Despite the sharp rally in the CPO prices, PIVB noted that there was little share price reaction for most plantation counters given the poor liquidity and increasing concerns over environmental, social and governance (ESG) practices.
“Since end-2019, almost all plantation companies under our coverage have seen a decline in foreign shareholding, indicating that the foreign funds are gradually shifting away from the plantation sector that has weaker ESG practices, ” it said.
Meanwhile, TA Securities, in its note to clients, expected the price of CPO to taper off in the second half of 2021, underpinned by higher stockpiles, increase in global edible oil supply, and the easing of excessive speculative interest in the food commodities derivatives.
“Subsequently, we expect the price to rebound in 2022 with higher demand. Anticipate this bullish trend to sustain in the long run as we believe the consumption of edible oil would resume and this would boost palm oil demand post the Covid-19 pandemic.” The research house observed that the palm oil stockpiles have declined to a very low level before the 2007-2008 global financial crisis, which is similar to the current situation.
“The CPO price has bottomed out as the stockpile climbed to its peak in November 2008.
“In a nutshell, we opine that what happened during the 2007-2008 global financial crisis could repeat during the Covid-19 pandemic, ” said TA Securities.

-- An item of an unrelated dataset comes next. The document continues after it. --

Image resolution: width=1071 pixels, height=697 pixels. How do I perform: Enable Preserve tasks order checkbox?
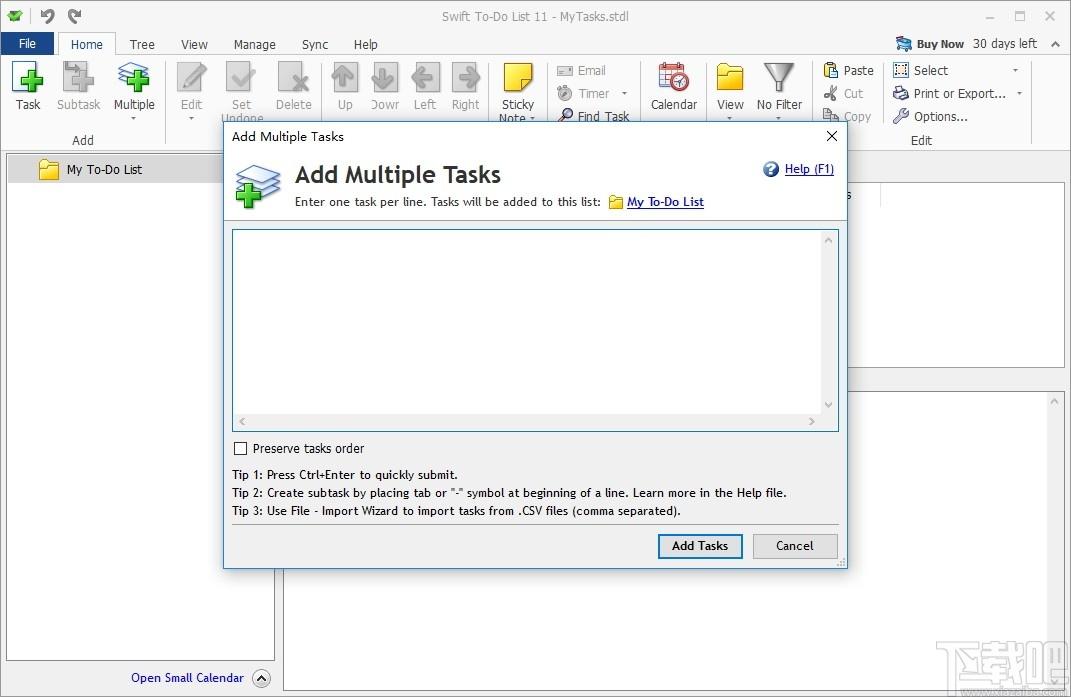[240, 448]
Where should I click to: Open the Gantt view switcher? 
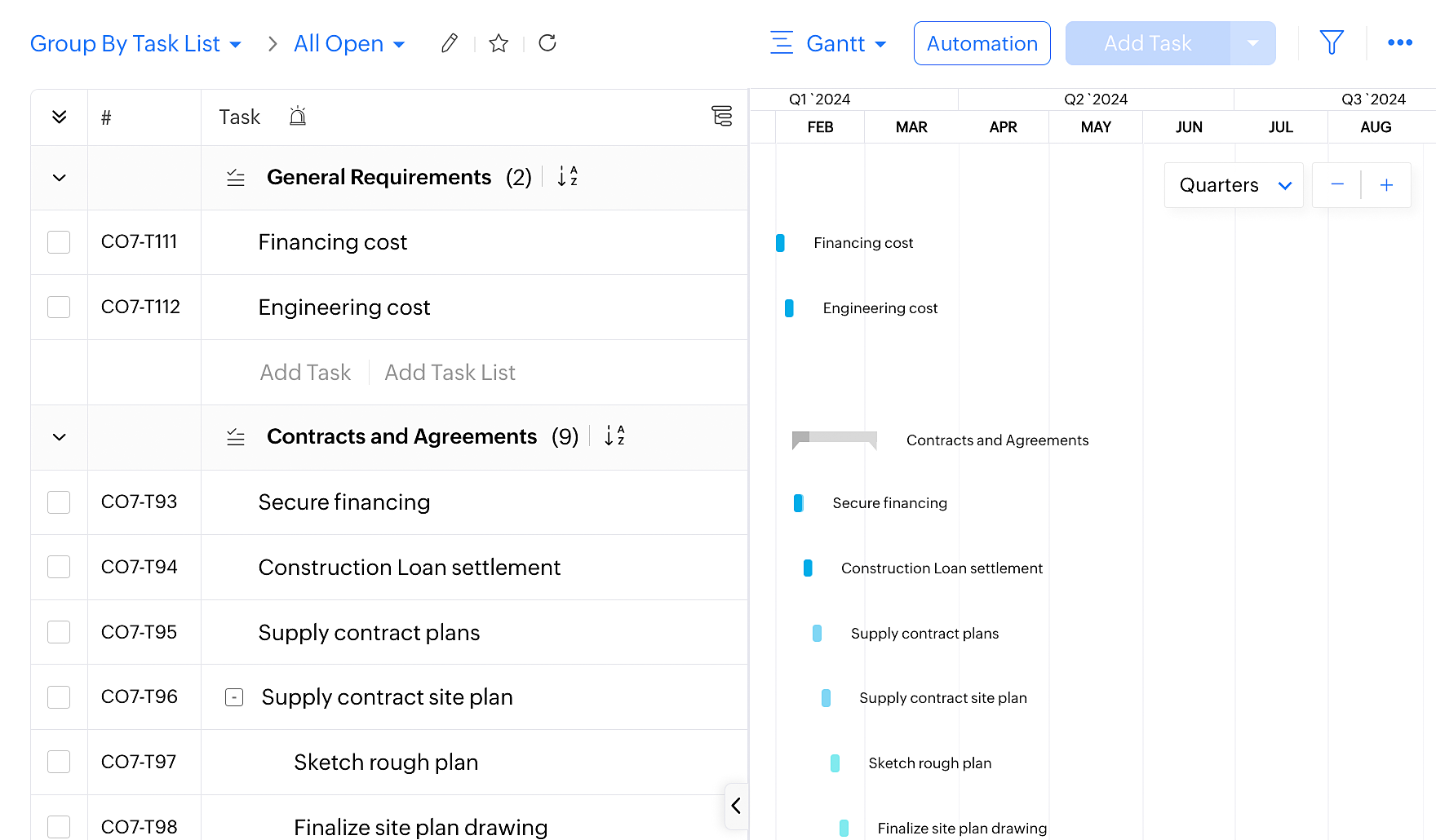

The research house pointed out that the KL Plantation Index was underperforming the FBM KLCI by 3% amid increasing CPO prices.
“We attribute the disparity between the CPO price and the share prices of local plantation counters to the ESG issues as investors are placing greater concerns on long-term sustainability.
“However, the rebound in plantation stock prices this month reflected market optimism over the first quarter 2021 earnings, ” said TA Securities.
TA Securities’ CPO price assumptions remained unchanged at RM3,000 per tonne for 2021 and RM3,050 per tonne for 2022.